**Task list**
[1] In the thread about Google Glass at the Diane von Furstenberg runway show, how often does Fashion Week take over New York City?
[2] Carry on the thread about Google Glass at the Diane von Furstenberg runway show from where it stops.

Google Glasses & Sergey Brin on the Runway - jeremyrwelch
http://runway.blogs.nytimes.com/2012/09/09/dvf-gives-google-glasses-a-spin-on-the-runway/

======
jeremyrwelch
For those of you not in NYC, Fashion Week takes over the city twice a year,
and these runway shows are huge productions. Lots of money & time goes into
not only the clothes, but also the runway events themselves -- especially with
the major designers like this chick Diane von Furstenberg (wife of Barry
Diller, founder / CEO of web giant IAC). Lots of celebrities show up, and
photos from the events show up all over the press. Hardly the place I'd expect
to see Google Glasses and Sergey.

**Collected material**
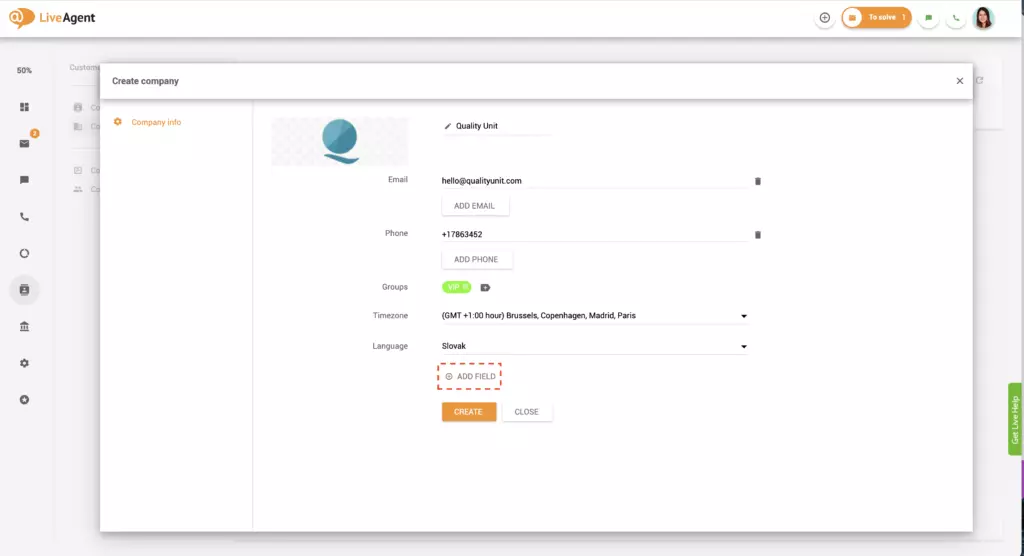Open the Calls phone icon in sidebar
The height and width of the screenshot is (556, 1024).
(x=24, y=216)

**Expected answers**
[1] Twice a year.

[2]
Which is why this is so interesting. Seems Google is making a push for Glasses
to be "hip", and not just a toy for us geeks and hackers. Not only did Sergey
sit on the front row, but the models & designers wore Glasses during the show,
and Sergey walked with the designers at the end. This last bit is a rare thing
for any of the regular celebrity attendees to do, much less Sergey Brin who I
doubt has ever been to a runway show before.

Think of it like Sergey attending a major opera or orchestra performance, and
then being brought up on stage at the very end when everyone is clapping for
the director/singer/conductor.